In a blog entry over at THR, Martin Scorsese has spoken about a few things with respect to the film industry. As well as taking a shot at box office obsession, Scorsese has a few words about the influence of ‘Rotten Tomatoes’.
Box office is the undercurrent in almost all discussions of cinema, and frequently it’s more than just an undercurrent. The brutal judgmentalism that has made opening weekend grosses into a bloodthirsty spectator sport seems to have encouraged an even more brutal approach to film reviewing. I’m talking about market research firms like Cinemascore, which started in the late ‘70s, and online “aggregators” like Rotten Tomatoes, which have absolutely nothing to do with real film criticism. They rate a picture the way you’d rate a horse at the racetrack, a restaurant in a Zagat’s guide, or a household appliance in Consumer Reports. They have everything to do with the movie business and absolutely nothing to do with either the creation or the intelligent viewing of film. The filmmaker is reduced to a content manufacturer and the viewer to an unadventurous consumer.
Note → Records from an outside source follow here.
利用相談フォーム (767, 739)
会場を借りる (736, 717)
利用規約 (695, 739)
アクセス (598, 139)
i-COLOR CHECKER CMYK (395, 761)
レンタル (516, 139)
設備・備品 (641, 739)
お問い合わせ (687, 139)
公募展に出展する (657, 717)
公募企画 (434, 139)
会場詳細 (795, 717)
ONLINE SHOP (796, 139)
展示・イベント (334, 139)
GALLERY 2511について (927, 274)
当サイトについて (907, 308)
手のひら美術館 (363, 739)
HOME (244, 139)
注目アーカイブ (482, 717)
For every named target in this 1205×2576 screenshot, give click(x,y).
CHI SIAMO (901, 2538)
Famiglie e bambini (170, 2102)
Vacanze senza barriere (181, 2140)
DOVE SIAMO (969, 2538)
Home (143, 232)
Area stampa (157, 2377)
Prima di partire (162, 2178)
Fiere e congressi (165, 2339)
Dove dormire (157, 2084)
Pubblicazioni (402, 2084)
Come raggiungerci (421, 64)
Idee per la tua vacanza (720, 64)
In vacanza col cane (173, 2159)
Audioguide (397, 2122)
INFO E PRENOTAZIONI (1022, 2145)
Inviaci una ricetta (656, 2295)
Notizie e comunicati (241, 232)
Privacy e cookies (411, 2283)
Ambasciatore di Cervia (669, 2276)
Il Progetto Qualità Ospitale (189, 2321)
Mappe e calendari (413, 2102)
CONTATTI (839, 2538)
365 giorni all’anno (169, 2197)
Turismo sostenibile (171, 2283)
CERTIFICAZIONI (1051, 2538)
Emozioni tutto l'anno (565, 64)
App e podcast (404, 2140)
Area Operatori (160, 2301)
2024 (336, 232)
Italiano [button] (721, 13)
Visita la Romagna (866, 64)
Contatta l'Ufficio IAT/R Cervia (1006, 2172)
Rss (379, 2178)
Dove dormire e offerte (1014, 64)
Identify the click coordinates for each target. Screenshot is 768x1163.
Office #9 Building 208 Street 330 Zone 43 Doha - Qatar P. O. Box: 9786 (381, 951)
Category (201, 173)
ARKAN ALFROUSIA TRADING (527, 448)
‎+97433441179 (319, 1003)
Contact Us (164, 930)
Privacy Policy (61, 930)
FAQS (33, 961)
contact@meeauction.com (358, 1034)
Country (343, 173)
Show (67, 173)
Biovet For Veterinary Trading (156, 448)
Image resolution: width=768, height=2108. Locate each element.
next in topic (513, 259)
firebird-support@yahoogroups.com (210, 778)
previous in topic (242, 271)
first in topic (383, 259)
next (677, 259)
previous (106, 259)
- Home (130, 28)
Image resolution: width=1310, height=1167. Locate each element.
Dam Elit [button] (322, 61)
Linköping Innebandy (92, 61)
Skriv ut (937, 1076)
You have to wonder though, on what merit do reviewers who have 40 visitors a week (most of those probably Google indexing bots) gain the ability to submit their reviews to Rotten Tomatoes, thus potentially influence a movie in a major way? Especially if it’s a obscure movie that they’re the first and for a long time, only, person to rate?
Is it because of their convenient reviews history? Giving certain films positive reviews? Political hue?